#### What you will do
A: List every dollar amount mentioned in the article below about UF and the Open Science Grid, in the order each first appears.
B: Resume the article about UF's role in the Open Science Grid, starting right after its final sentence.

UF part of $30 million effort to expand science "cyber infrastructure"

Published: October 3 2006

Category:Research, Sciences

GAINESVILLE, Fla. — The federal government has awarded a $30 million grant to continue research and development on a powerful, new international computing tool, including $425,000 for work on the project at the University of Florida.

The National Science Foundation and the U.S. Department of Energy’s Office of Science last week announced a five-year, $30 million award to the Open Science Grid Consortium, an effort to harness computing resources from around the world to process the vast amounts of data generated by today’s scientific experiments. The $425,000 awarded to UF is on top of $3 million that UF recently received from NSF for Open Science Grid research and development.

The new funds will be used to expand the grid’s applications from physics to other scientific pursuits such as biology that generate amounts of data so vast they are measured in petabytes, where one petabyte equals one million gigabytes.

“On our end the additional money will be used for doing education outreach efforts and promoting the Open Science Grid outside of standard physics applications,” said Paul Avery, a UF professor of physics and one of five principal investigators on the grid project. “We’re trying to broaden its base from traditionally highly focused efforts like physics and astronomy to a diversity of other sciences.”

Avery headed two large-scale research efforts that led to the development of the Open Science Grid, which is being shaped as a permanent international “cyber infrastructure” for research efforts that require extremely large amounts of memory and processing power. The first was an $11.9 million initiative launched in 2000 that pioneered a new concept called virtual data, in which the resources of a scientific collaboration become a single vast computing and storage system.

#### Dataset extract
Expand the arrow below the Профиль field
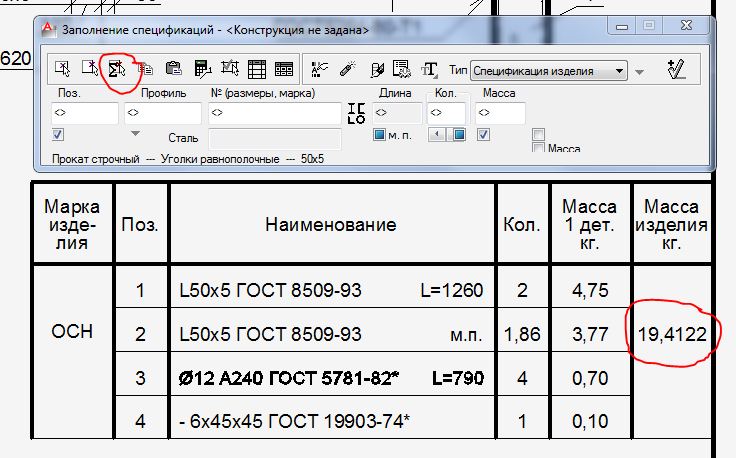Image resolution: width=736 pixels, height=458 pixels. 134,134
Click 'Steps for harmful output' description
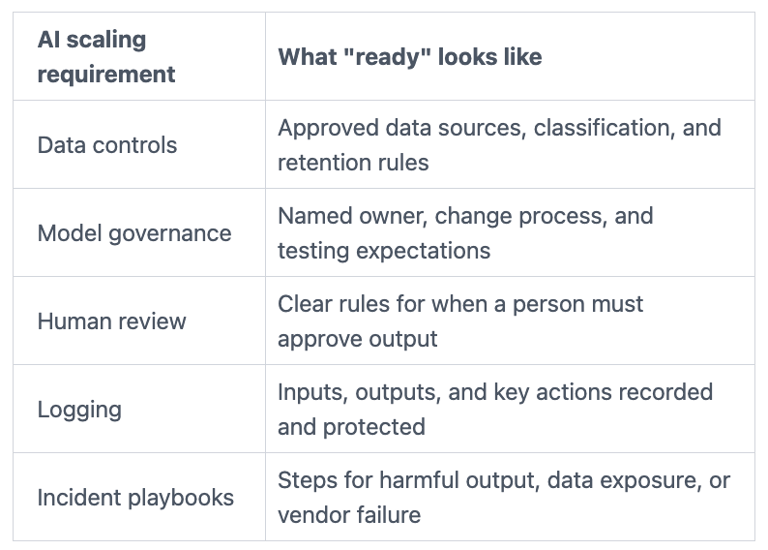The image size is (768, 550). pos(409,480)
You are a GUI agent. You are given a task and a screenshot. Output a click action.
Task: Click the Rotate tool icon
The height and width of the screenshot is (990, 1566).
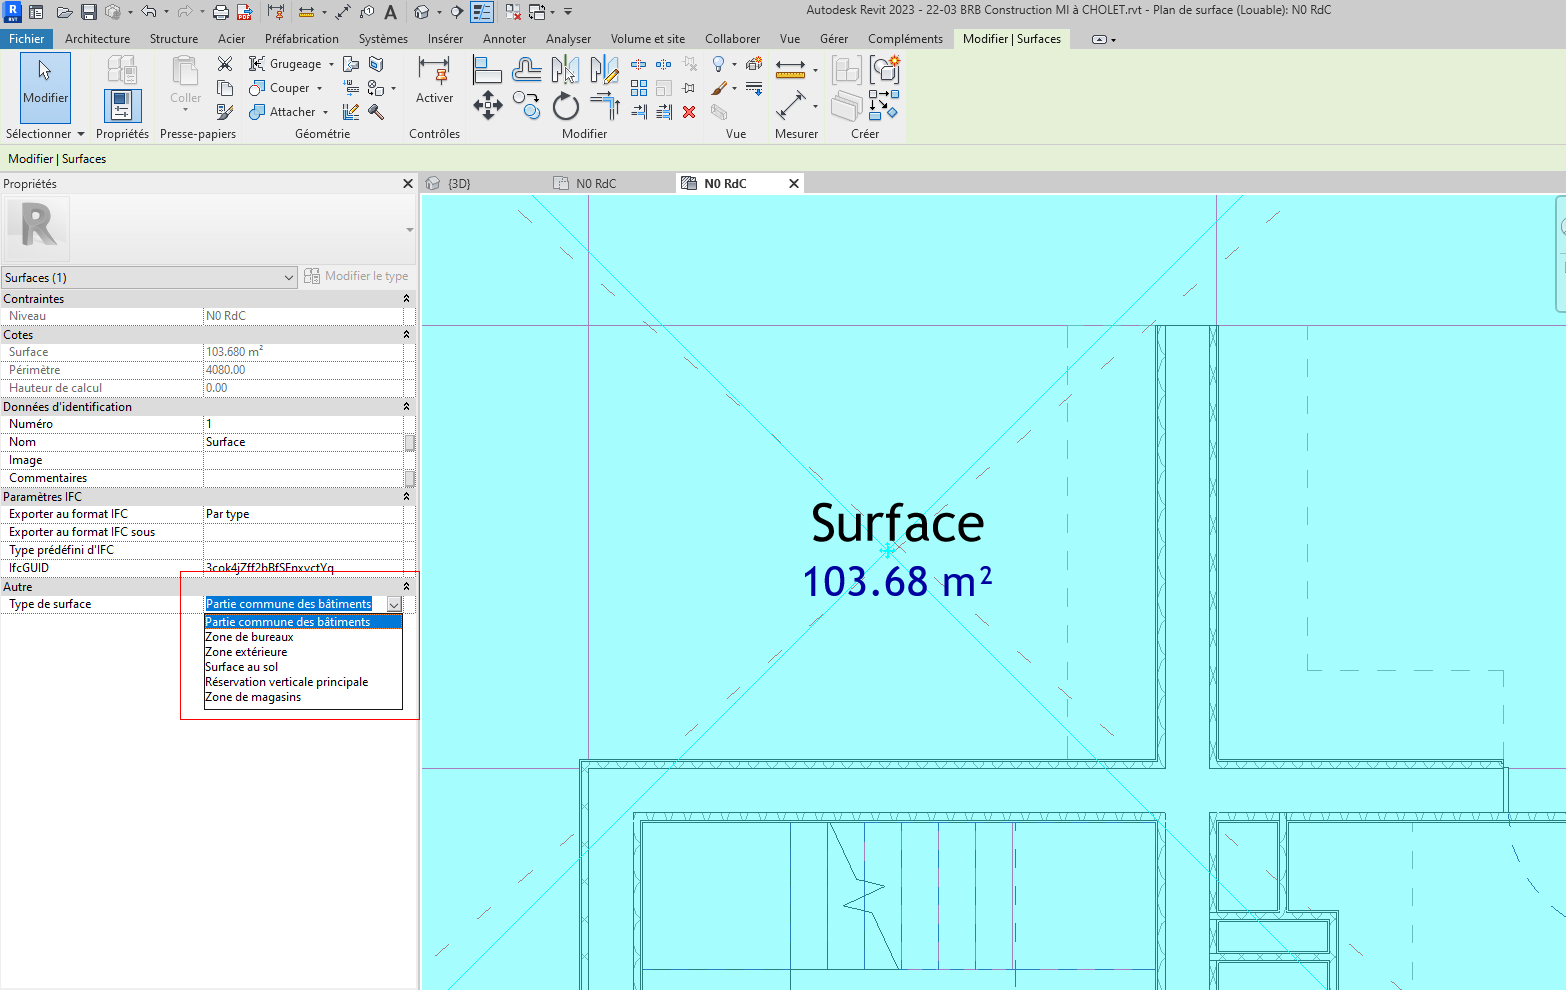565,105
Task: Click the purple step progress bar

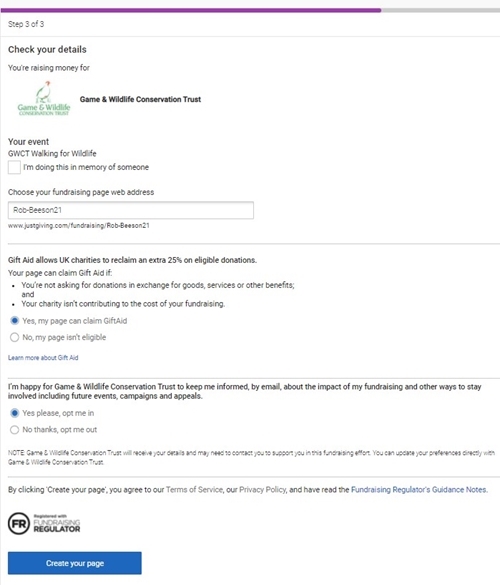Action: click(191, 10)
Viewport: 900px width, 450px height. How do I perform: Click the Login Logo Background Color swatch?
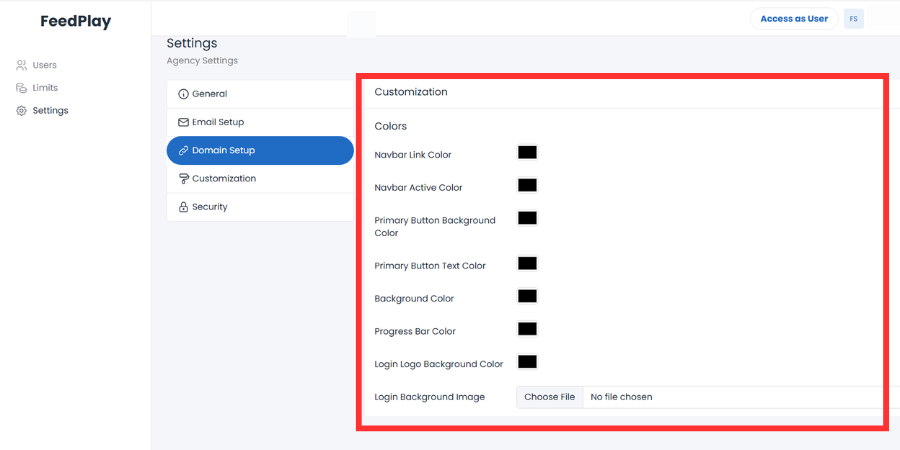click(x=527, y=362)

#### Results by task
A:
$30 million
$425,000
$3 million
$11.9 million

B:
Avery also directed the International Virtual Data Grid Laboratory, a $14 million project to connect powerful computers at 40 locations in the United States, South America and Asia. That project led to the creation of “Grid3,” the immediate precursor to Open Science Grid. He and other colleagues at UF also play leading roles in other national projects. Ultralight, for example, helped precipitate Florida LambdaRail, a high-speed network connecting UF and nine other Florida universities, which permits large data resources to be shared among Florida institutions and with international research partners.

The Open Science Grid, which has been operating since 2005, harnesses computers and computing resources from 50 sites in the U.S., Asia and South America, giving researchers the ability to share and process vast stores of data. UF is one of 15 members of the grid consortium sharing the $30 million.

“Over the next two years the Open Science Grid will create one of the nation’s most powerful computing facilities and serve dozens of research and education initiatives around the world,” said Avery. “I am very pleased that our researchers and facilities are positioned to make UF one of the principal driving forces for achieving this vision.”